Consegna 1:
Secondo il testo sulla grammatica piemontese, in quale caso i sostantivi e gli aggettivi maschili piemontesi cambiano al plurale?
Consegna 2:
Riporta parola per parola il brano del testo sulla grammatica piemontese da "brevissime note di" a "Italiano e Francese.".
Consegna 3:
Prosegui il testo sulla grammatica piemontese dal punto in cui si ferma.

Testo mostrato:
—————
Dal Latino a Piemontese, Italiano, Francese
4) - Alcune differenze di grammatica e sintassi
rispetto al Francese e all'Italiano
una lingua neolatina indipendente

brevissime note di un dilettante ...
... per cui non si esclude la presenza di qualche errore (questo è un eufemismo)

indice casa indietro




    Alcune particolarità della grammatica e sintassi piemontesi
Naturalmente queste particolarità saranno viste in dettaglio parlando appunto di Grammatica e di Sintassi del piemontese. Qui diamo solo un brevissimo elenco, per richiamare i punti principali di differenza tra Piemontese, Italiano e Francese.

Invarianza al plurale dei nomi maschili e delle forme femminili non terminanti in "...a"
Salvo poche eccezioni che saranno viste, i sostantivi e aggettivi maschili piemontesi sono invarianti al plurale, anche quando terminano per vocale (ma non quando terminano con la "l"). Sono anche invarianti al plurale (salvo le solite eccezioni) i nomi femminili che non terminano, al singolare, con la vocale "...a". Tanto in Francese che in Italiano sono invece pochissimi i sostantivi ed aggettivi invarianti al plurale. In francese, però, spesso nella pronuncia il plurale si perde (e questyo la avvicina di fatto al Piemontese).

I pronomi personali verbali
Nella pagina precedente abbiamo parlato di desinenze personali delle voci verbali piemontesi, e (non lo abbiamo fatto notare ma) appare chiaro che nella maggior parte dei casi queste non sono sei desinenze diverse, ma sono uguali a due a due. Quando non vi è un soggetto esplicito, questo porterebbe confusione. Il piemontese supera questo inconveniente con un metodo tutto suo, che chissà come, è venuto naturale ai parlanti in piemontese (almeno 1000 anni fà). Esiste in piemontese una serie di pronomi personali associati al verbo e le cui regole d'uso saranno viste in Grammatica. Questa serie non esiste né in italiano, né in francese.
—————
Raccolta dati:

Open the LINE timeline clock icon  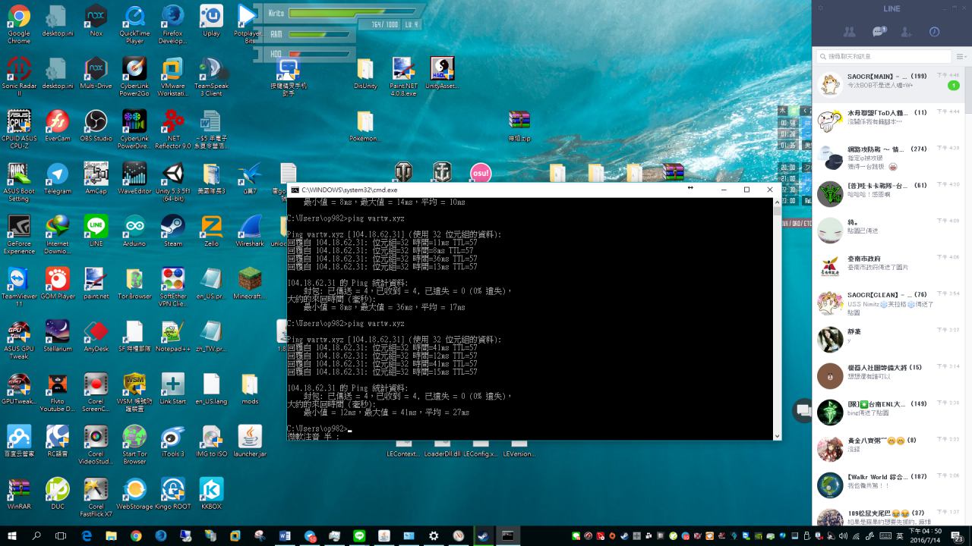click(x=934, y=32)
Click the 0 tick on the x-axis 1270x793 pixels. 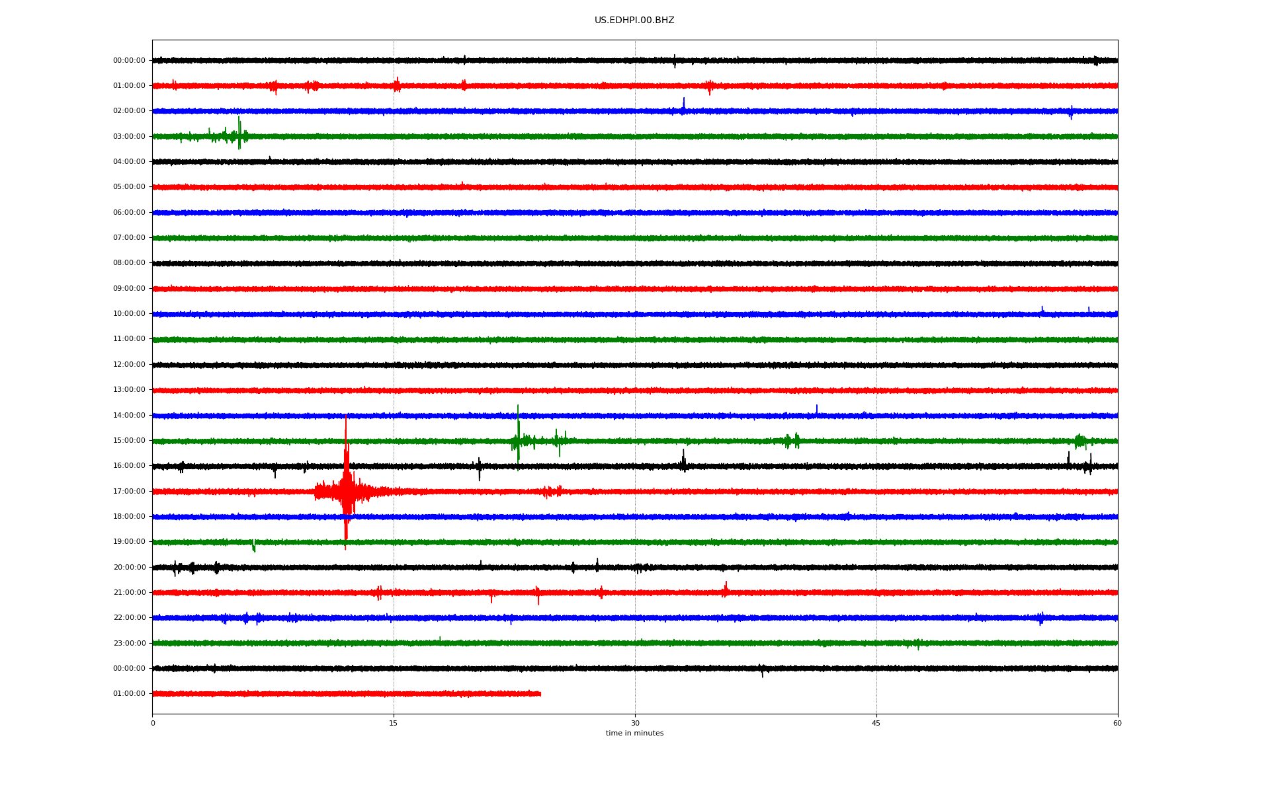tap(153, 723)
—————
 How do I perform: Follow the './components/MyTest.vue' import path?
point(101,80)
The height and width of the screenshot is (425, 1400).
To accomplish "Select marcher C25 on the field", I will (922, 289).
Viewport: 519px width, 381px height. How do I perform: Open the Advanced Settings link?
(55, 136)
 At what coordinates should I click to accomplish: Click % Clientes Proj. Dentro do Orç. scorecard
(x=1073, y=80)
—————
Risposta scritta 1:
Quando terminano con la "l".

Risposta scritta 2:
brevissime note di un dilettante ...
... per cui non si esclude la presenza di qualche errore (questo è un eufemismo)

indice casa indietro




    Alcune particolarità della grammatica e sintassi piemontesi
Naturalmente queste particolarità saranno viste in dettaglio parlando appunto di Grammatica e di Sintassi del piemontese. Qui diamo solo un brevissimo elenco, per richiamare i punti principali di differenza tra Piemontese, Italiano e Francese.

Risposta scritta 3:
I pronomi personali interrogativi
Un'altra serie di pronomi personali che esiste in piemontese e che non esiste né in italiano né in francese, è quella dei pronomi personali interrogativi. Nelle frasi interrogative questi seguono il verbo e vi si uniscono, tamite trattino (non si tratta di una semplice trasposizione del pronome ma di una serie differente). Sono differenti dai pronomi personali verbali e possono sostituirli nella loro funzione logica. Tempi semplici e tempi composti presentano differenze di forma interrogativa. Le loro particolari regole d'uso saranno viste, al solito, in Grammatica. Il Francese, però, traspone il pronome soggetto dopo il verbo, con un meccanismo analogo.

La coniugazione negativa
Anche la frase negativa piemontese ha una costruzione che è diversa tanto dalla costruzione italiana quanto da quella francese. I due avverbi negativi usati nen, pà hanno valore ed uso diversi rispetto ai due avverbi negativi francesi ne, pà e così pure rispetto agli avverbi italiani non, mica. Tempi semplici e tempi composti presentano differenze di negazione. Vedasi come sempre Grammatica e Sintassi.

Le particelle pronominali complesse
Come anche in italiano, i complementi (dativo ed accusativo) espressi per mezzo di pronomi personali, danno origine a particelle pronominali, che sono complesse quando i due complementi sono contemporaneamente presenti. Ma in piemontese, alla definizione della particella pronominale concorre anche il pronome personale verbale. Questo dà origine a particelle che sono più complesse, e che non hanno una corrispondente particella in italiano (e neppure in francese). Sono molto più numerose, e possono rappresentare una difficoltà per un non-piemontese.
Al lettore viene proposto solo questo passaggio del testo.